> **Objetivo do exercício**: Liste todos os capítulos da apostila sobre Lua cujo título menciona a linguagem C, com número e título.

> **Trecho para leitura**:
Documento: “Lua – Conceitos Básicos e API C”
Tutorial elaborado pela comunidade de desenvolvedores do (hoje extinto) projeto Kepler, em 2008.
Público-alvo
Este documento é útil tanto para quem deseja aprender a programar em Lua, como para quem deseja embutir a biblioteca Lua em outros programas, usando a API C. O documento pressupõe conhecimento prévio de programação em C (sobretudo a partir do ponto que explica a API C), embora seja possível usufruir dele sem esse conhecimento para aprender sobre a linguagem Lua, nos capítulos iniciais.
Estrutura
A apostila se divide em 9 capítulos:
- Capítulo 1: Lua
- Capítulo 2: Funções
- Capítulo 3: Cadeias de caracteres
- Capítulo 4: Tabelas
- Capítulo 5: Módulos
- Capítulo 6: API C
- Capítulo 7: Usando Lua em uma aplicação C
- Capítulo 8: Usando Funções C em Lua
- Capítulo 9: Definindo Novos Tipos de Dados em C
Resumo
O capítulo 1 apresenta os principais elementos da linguagem Lua que um programador poderia buscar saber para iniciar sua jornada, sem aprofundar muito, mas já permitindo um contato inicial. Alguns conceitos como os tipos de dados (simples e complexos), alguns operadores e estruturas de controle e repetição são apresentados neste primeiro capítulo.
O capítulo 2 detalha um pouco mais as pecularidades das funções dentro do ambiente de desenvolvimento Lua, tal como a possibilidade de múltiplos retornos (que inclusive podem variar entre chamadas), o fato de serem valores de primeira classe e como isso pode ser explorado para construir fechos, o fato de poderem ser anônimas, dentre outros detalhes particulares em Lua.
O capítulo 3 apresenta o conceito de cadeia de caracteres (string) em Lua, como um dos tipos básicos, e algumas funções presentes na biblioteca padrão que tem a finalidade de manipular estas cadeias.
O capítulo 4 fala sobre tabelas, algumas operações básicas (inserção e remoção de itens, ver tamanho), e também algumas formas de usar esse tipo para algumas finalidades, como descrição de dados e até mesmo uma forma de orientação a objetos, fazendo uso do conceito de metatabelas e metamétodos, que dão grande versatilidade às tabelas.
O capítulo 5 explica o sistema de módulos, que reaproveita vários conceitos nativos da linguagem para estruturar bibliotecas. Este capítulo cobre também a criação, instalação e o uso de módulos.
O capítulo 6 inicia a explicação sobre a API C de Lua, apresentando o conceito da pilha virtual que faz a comunicação entre o código C e o código Lua, separando tanto o sistema de tipos como o controle de memória, visto que ambos diferem nas duas linguagens. Alguns exemplos de código são utilizados para demonstrar as funções de criação, consulta e manipulação dessa pilha.
O capítulo 7 mostra uma das aplicabilidades da integração entre C e Lua, fazendo uso da API. Neste caso, usa-se a um arquivo Lua para configurar uma aplicação principal (escrita em C). Portanto, a linguagem Lua neste cenário é usada para descrição de dados.

> **Material**:

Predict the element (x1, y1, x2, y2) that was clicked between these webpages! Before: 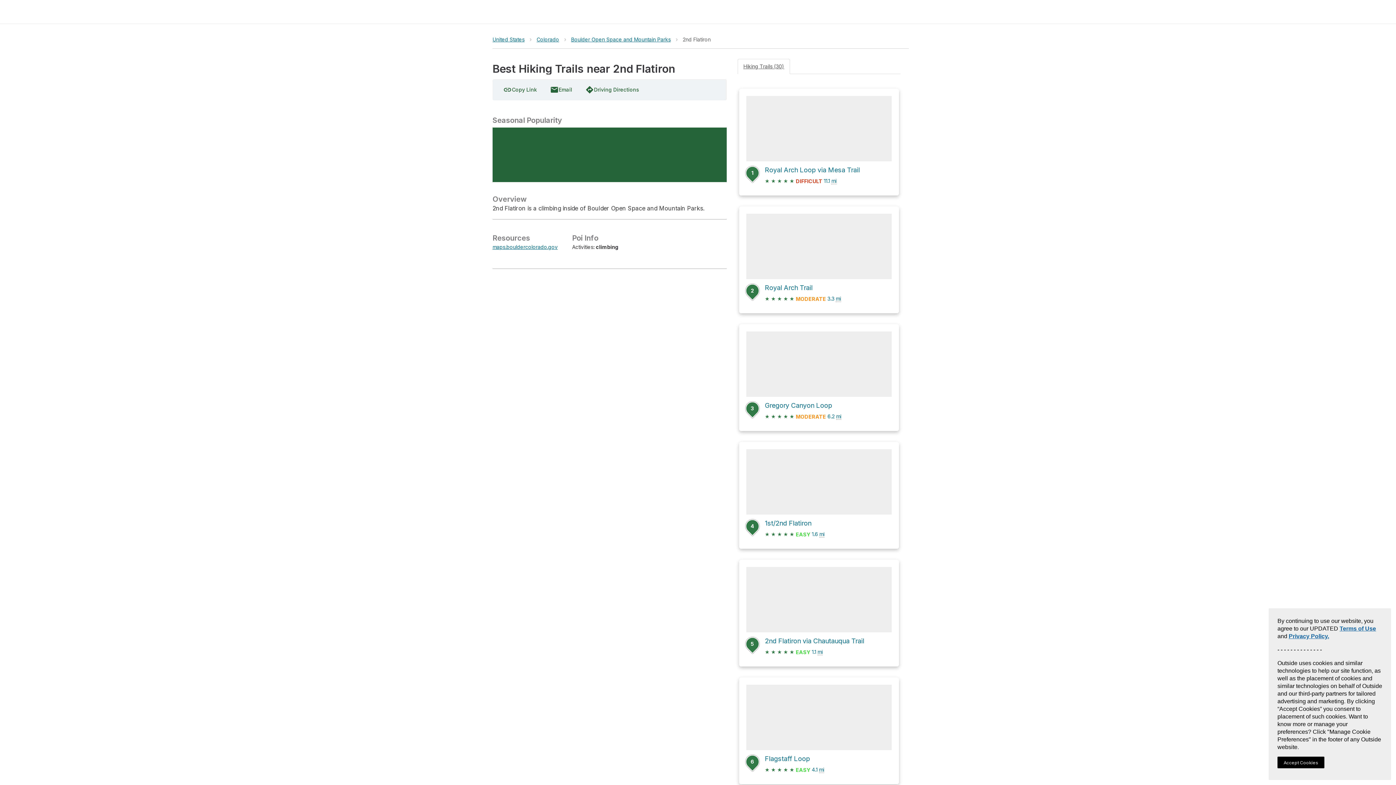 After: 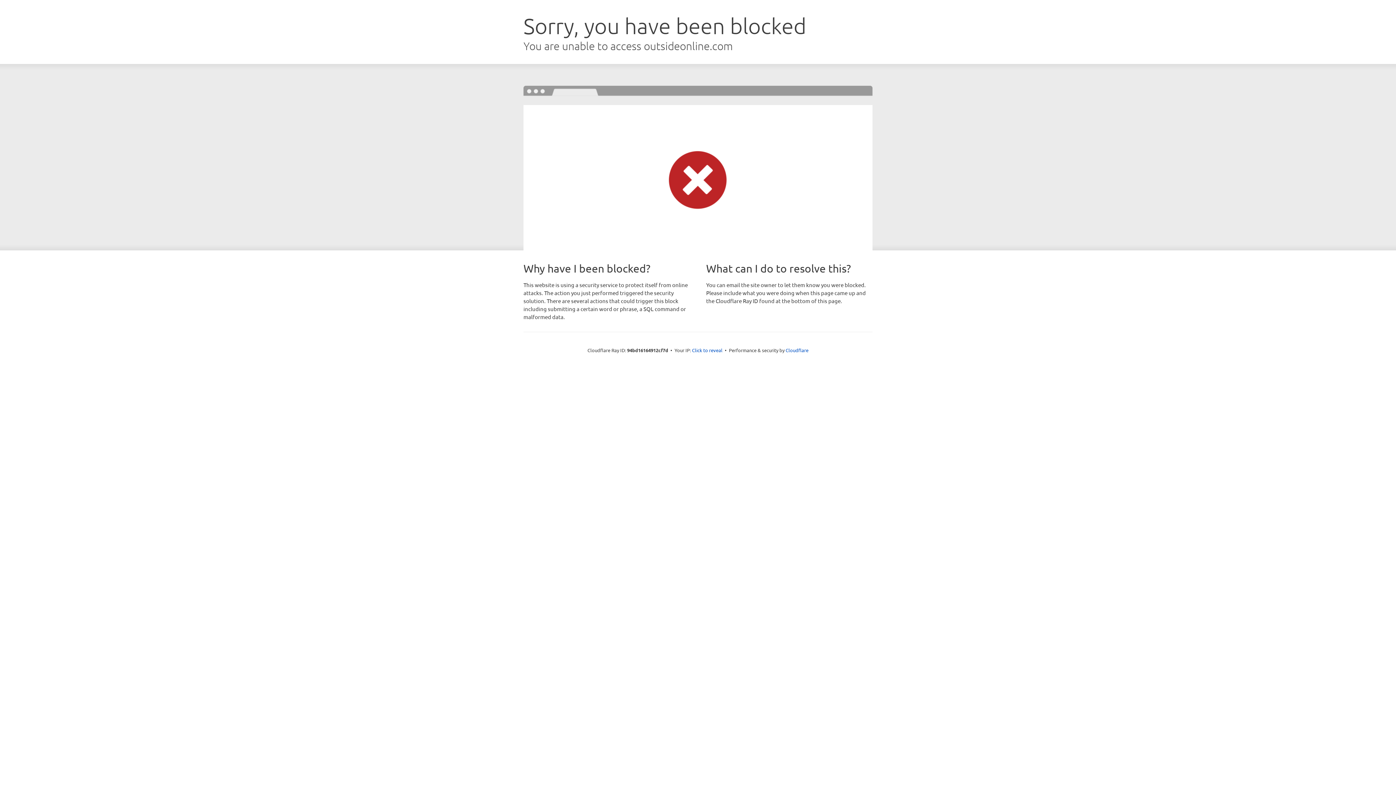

> **Resposta final**:
- Capítulo 6: API C
- Capítulo 7: Usando Lua em uma aplicação C
- Capítulo 8: Usando Funções C em Lua
- Capítulo 9: Definindo Novos Tipos de Dados em C